Riportato un attacco avvenuto nelle prime ore di oggi contro una stazione di pompaggio e misurazione del gas chiusa di recente nella regione di Kursk, nella Russia occidentale: si tratta della stazione di Sudzha, dove le forze ucraine sono sotto pressione da 7 mesi dopo un’incursione transfrontaliera. La Russia accusa l’Ucraina di aver deliberatamente colpito la stazione del gas, infrangendo il cessate il fuoco di 30 giorni sulle strutture energetiche. Per contro, Kiev nega ogni coinvolgimento. Lo Stato maggiore delle forze armate dell’Ucraina afferma che i russi hanno bombardato la stazione per condurre una campagna di discredito contro l’Ucraina.

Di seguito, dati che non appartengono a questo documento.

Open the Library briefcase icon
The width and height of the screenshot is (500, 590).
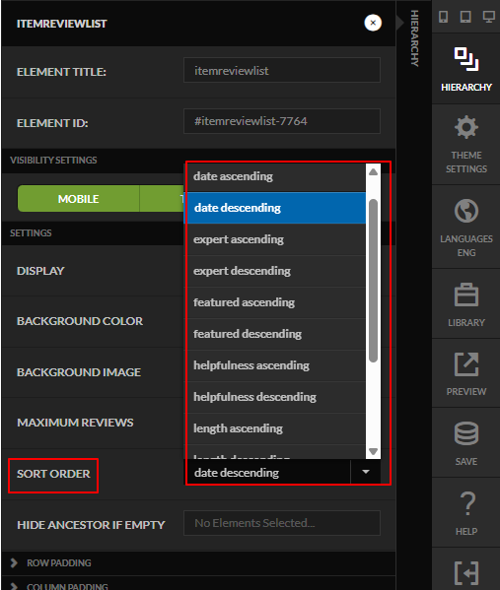click(x=466, y=295)
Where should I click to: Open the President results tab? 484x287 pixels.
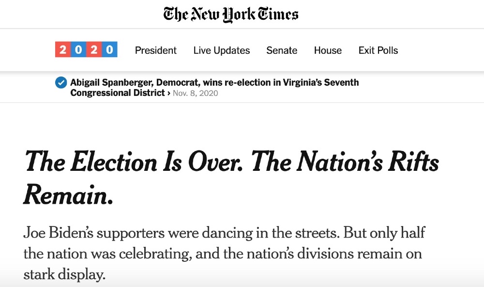pos(155,50)
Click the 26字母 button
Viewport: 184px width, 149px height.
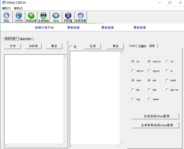click(x=33, y=46)
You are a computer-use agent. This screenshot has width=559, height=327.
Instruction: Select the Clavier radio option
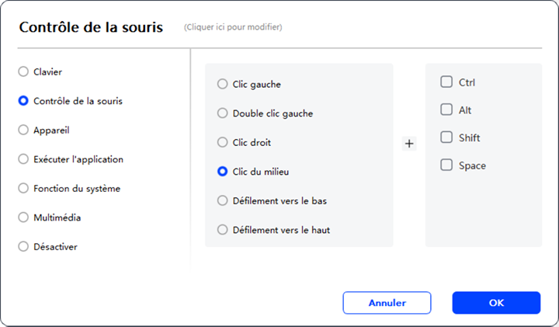pos(23,71)
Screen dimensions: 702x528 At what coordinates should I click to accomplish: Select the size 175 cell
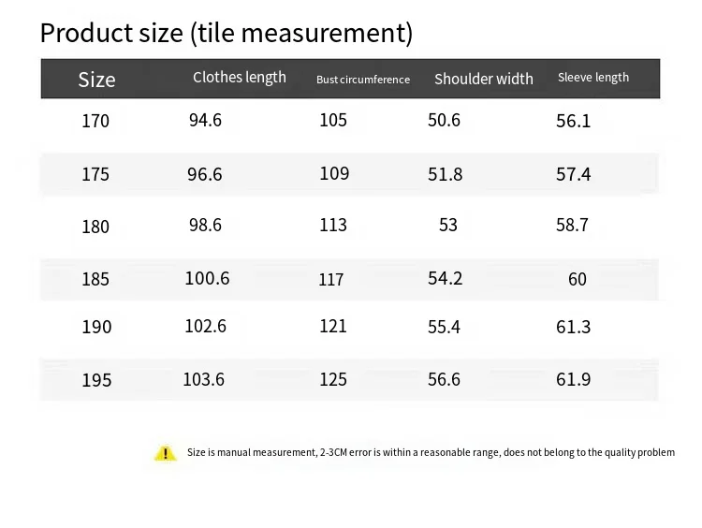click(95, 174)
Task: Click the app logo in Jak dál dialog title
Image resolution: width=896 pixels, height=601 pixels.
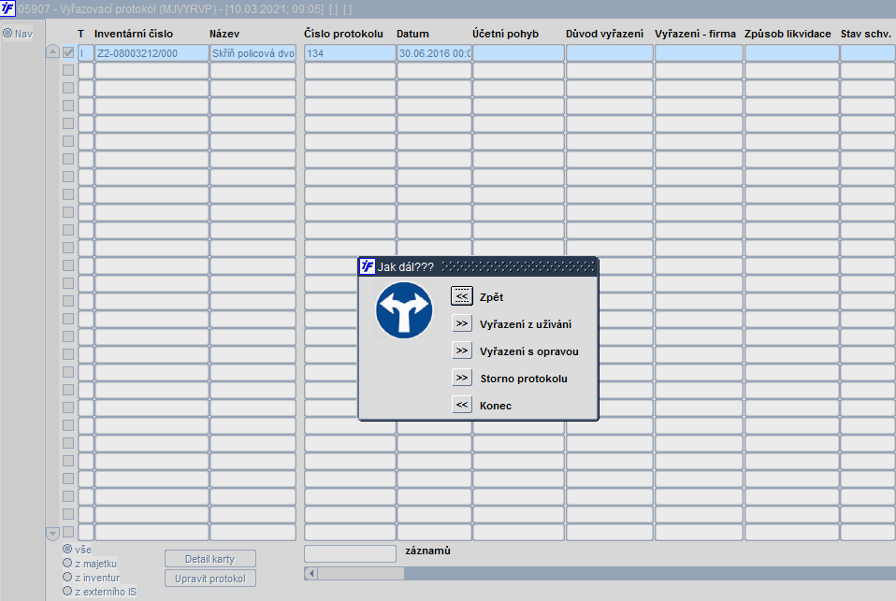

L’esplosione della stazione di pompaggio di Sudzha azzera l’ipotesi di un veloce ripristino dei flussi di gas dalla Russia su cui l’industria europea stava puntando. La stazione di Sudzha era infatti l’unico punto attraverso cui il gas russo passava attraverso l’Ucraina e verso l’Europa, finché Kiev non ha rifiutato di prolungare un accordo di transito a gennaio di quest’anno. Un secondo punto di attraversamento è stato chiuso nel 2022.
L’attacco arriva proprio nel momento in cui il prezzo del gas stava iniziando a scendere, ma con il danneggiamento della stazione i prezzi sono nuovamente schizzati alle stelle. Se confermato, l’attacco a Sudzha sarebbe un chiaro messaggio all’UE: niente più gas russo.
Sudzha è stata una delle prime città a essere conquistata dalle forze ucraine durante il massiccio attacco transfrontaliero dell’agosto scorso. Le forze ucraine controllavano ampie zone della regione, ma nelle ultime settimane le forze russe hanno ripreso possesso del territorio e la scorsa settimana l’esercito di Mosca ha dichiarato di aver riconquistato Sudzha.